- Opening Delimiter -

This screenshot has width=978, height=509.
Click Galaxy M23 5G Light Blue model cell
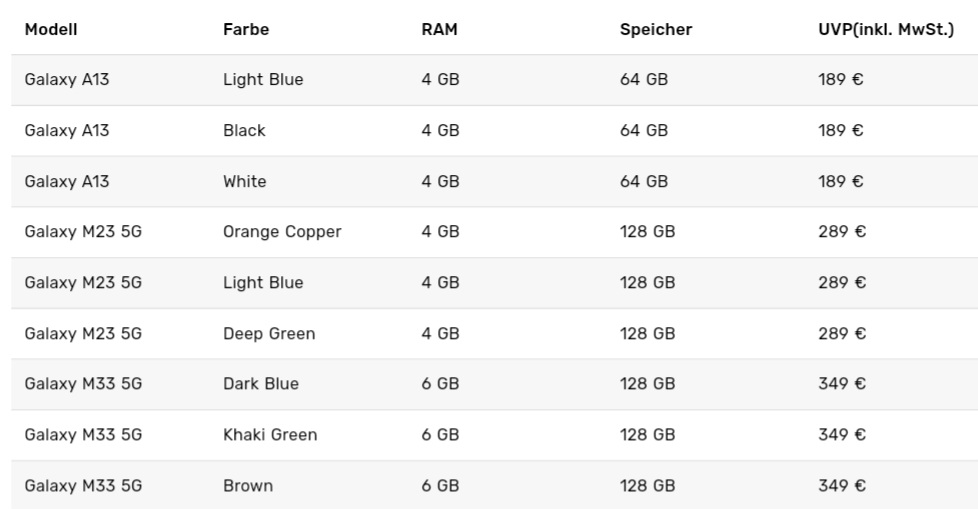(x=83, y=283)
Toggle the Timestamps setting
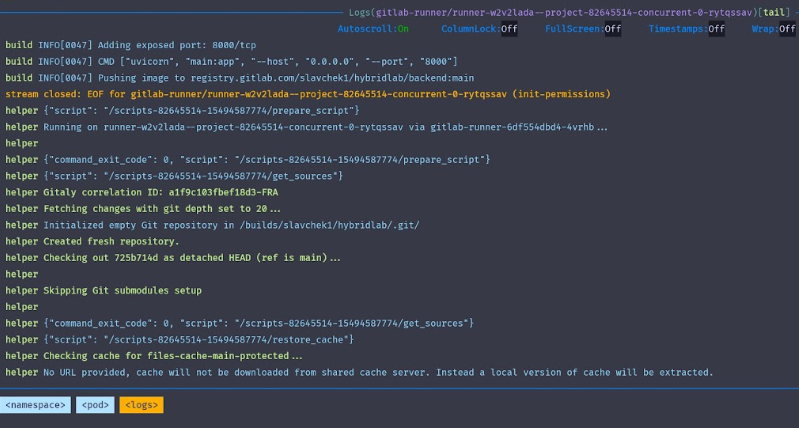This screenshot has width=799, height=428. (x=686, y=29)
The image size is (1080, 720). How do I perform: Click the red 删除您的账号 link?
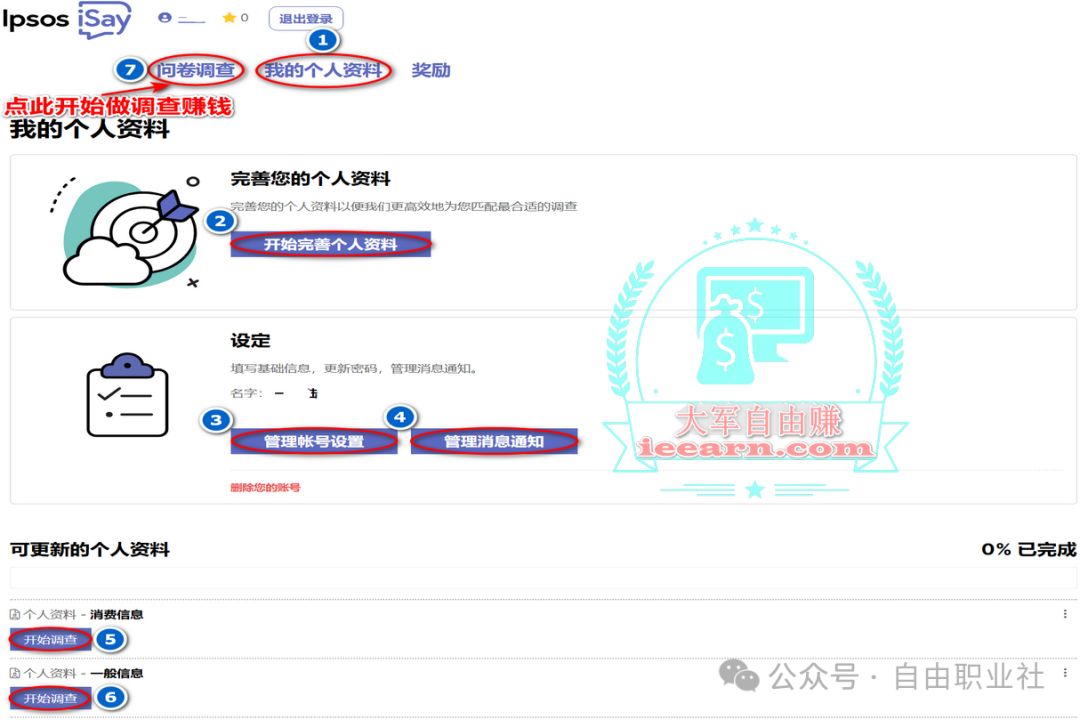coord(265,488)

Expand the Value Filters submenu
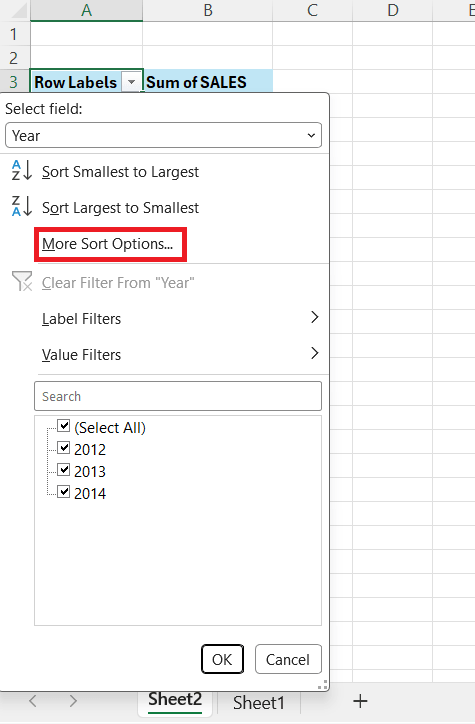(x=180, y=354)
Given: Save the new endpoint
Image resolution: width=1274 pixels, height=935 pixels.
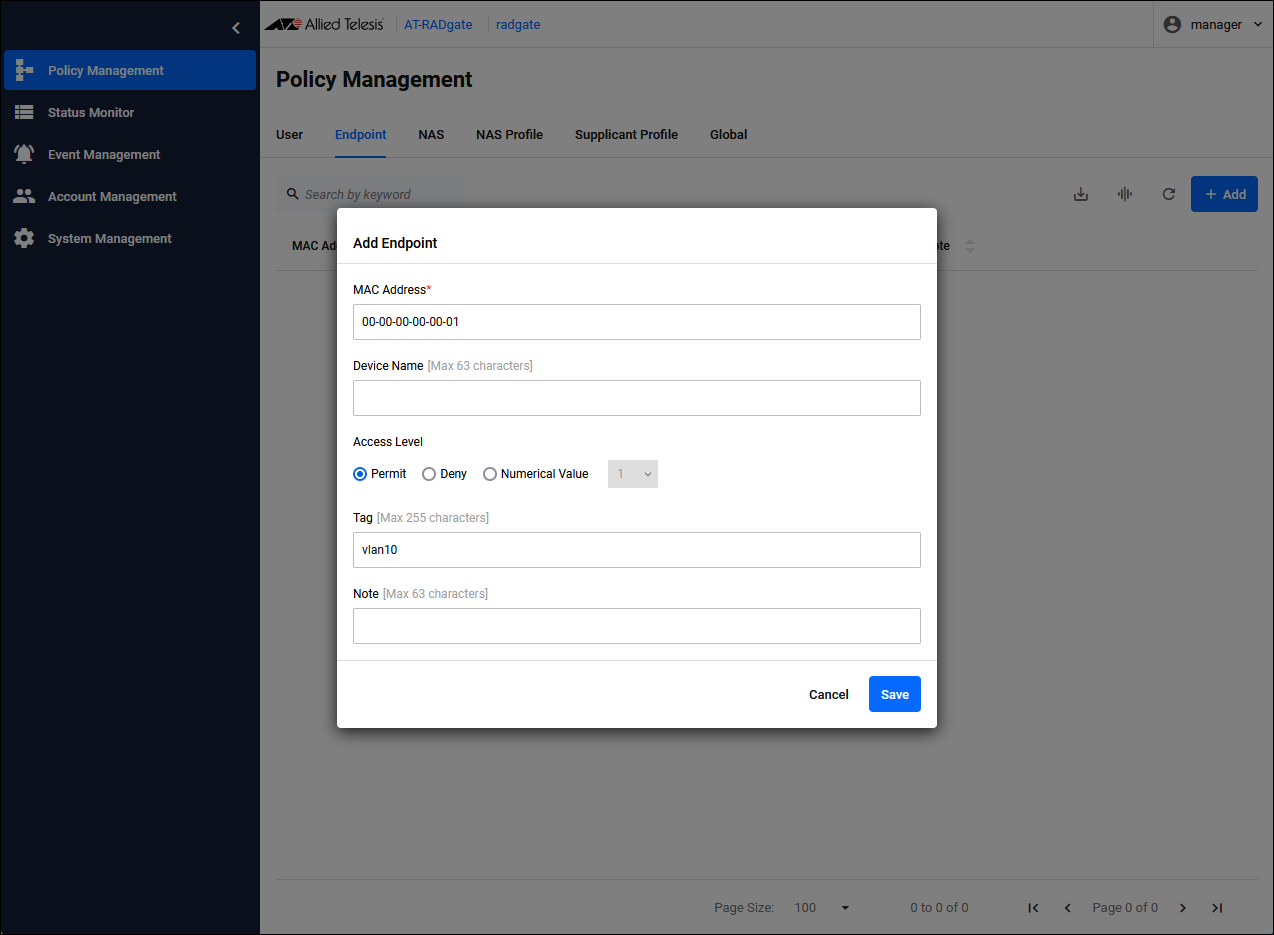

- Closing Delimiter -

• **Your goal**: Each line above should be returned exactly as written, apart from any pictures.

• **Answer box**:
This screenshot has width=978, height=509.
Click Galaxy M23 5G Light Blue model cell
(x=83, y=283)
Toggle the Timestamps setting
This screenshot has width=799, height=428. (x=686, y=29)
The image size is (1080, 720). How do I perform: Click the red 删除您的账号 link?
coord(265,488)

Expand the Value Filters submenu
(x=180, y=354)
Given: Save the new endpoint
Image resolution: width=1274 pixels, height=935 pixels.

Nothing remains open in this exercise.